Carburetor ice over Tampa Bay — recognizing it, treating it, and deciding where to go when the engine won't cooperate

Cessna 172N · Tampa International Airport (KTPA) · Private · Cruise / Descent

The scenario

Field: Tampa International Airport (KTPA), Tampa, FL — elevation 26 ft MSL. You departed Runway 28 twenty minutes ago on a local VFR training flight, climbed to 3,500 ft MSL, and are now inbound to land. KTPA is Class B airspace; you are in contact with Tampa Approach and have a clearance through the Bravo.

Aircraft: Cessna 172N, solo, full fuel, within limits. Carbureted Lycoming O-320, steam-gauge panel, fixed gear, fixed-pitch prop, fuel selector on BOTH.

Weather: Classic Tampa summer afternoon — 88°F surface, dewpoint 74°F, scattered cumulus at 2,500 ft, bases building. Visibility 10 SM. Light rain showers in the area; you skirted one cell on the way out. The ASOS is reporting temperature/dewpoint spread of 14°F at the surface. At altitude, it's cooler and moister.

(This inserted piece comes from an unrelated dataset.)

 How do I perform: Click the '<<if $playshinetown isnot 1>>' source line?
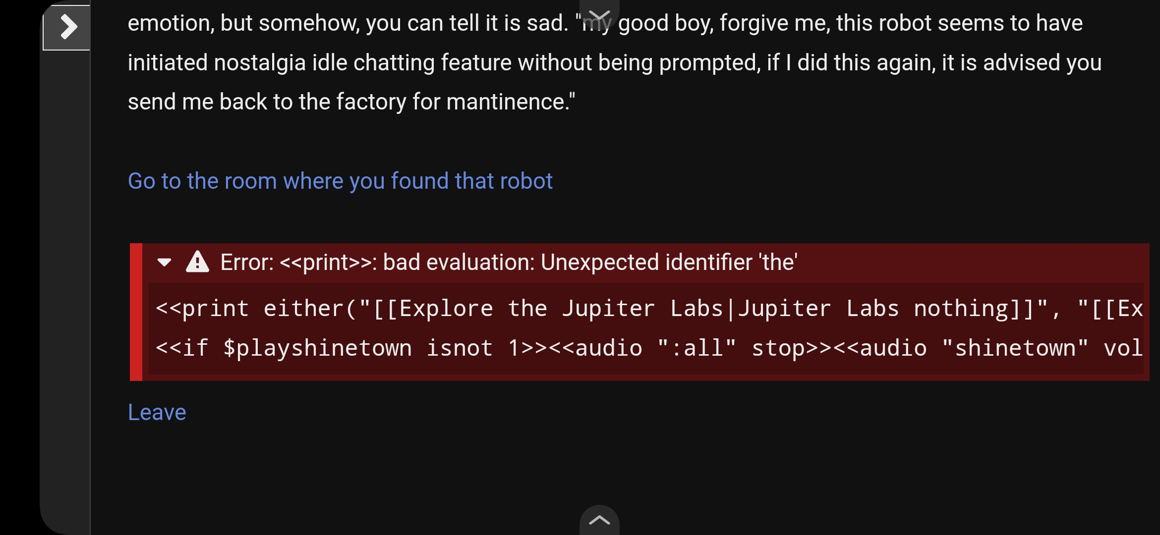tap(649, 348)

Pilot: You — a Private pilot, 110 hours total, 60 in type. You've flown this airplane a dozen times. You did not apply carburetor heat during the climb or at cruise; the engine has been running smoothly. You are now in a gradual descent, power reduced to approximately 2,100 RPM, passing through 2,800 ft MSL.

The situation: The engine begins running rough. Not a bang, not a silence — a subtle, progressive roughness. RPM is dropping slowly. You are over the built-up western suburbs of Tampa, roughly 8 nautical miles northwest of KTPA. The nearest pavement is KTPA itself.

The decision

Before we run the scenario — which of these are in your head right now? (Pick all that apply; this records your starting mental model.)

What the record shows

What the NTSB files show

NTSB CEN24LA362 (2024) involved a Cessna 172N on a local flight that encountered light rain and carburetor ice at 1,800 ft AGL. The engine ran rough and lost power. The probable cause was carburetor ice formation in conditions conducive to serious icing, with insufficient time and altitude for carburetor heat to clear the accumulated ice. The accident did not occur at KTPA — but the airplane, the conditions, and the mechanism are identical to this scenario.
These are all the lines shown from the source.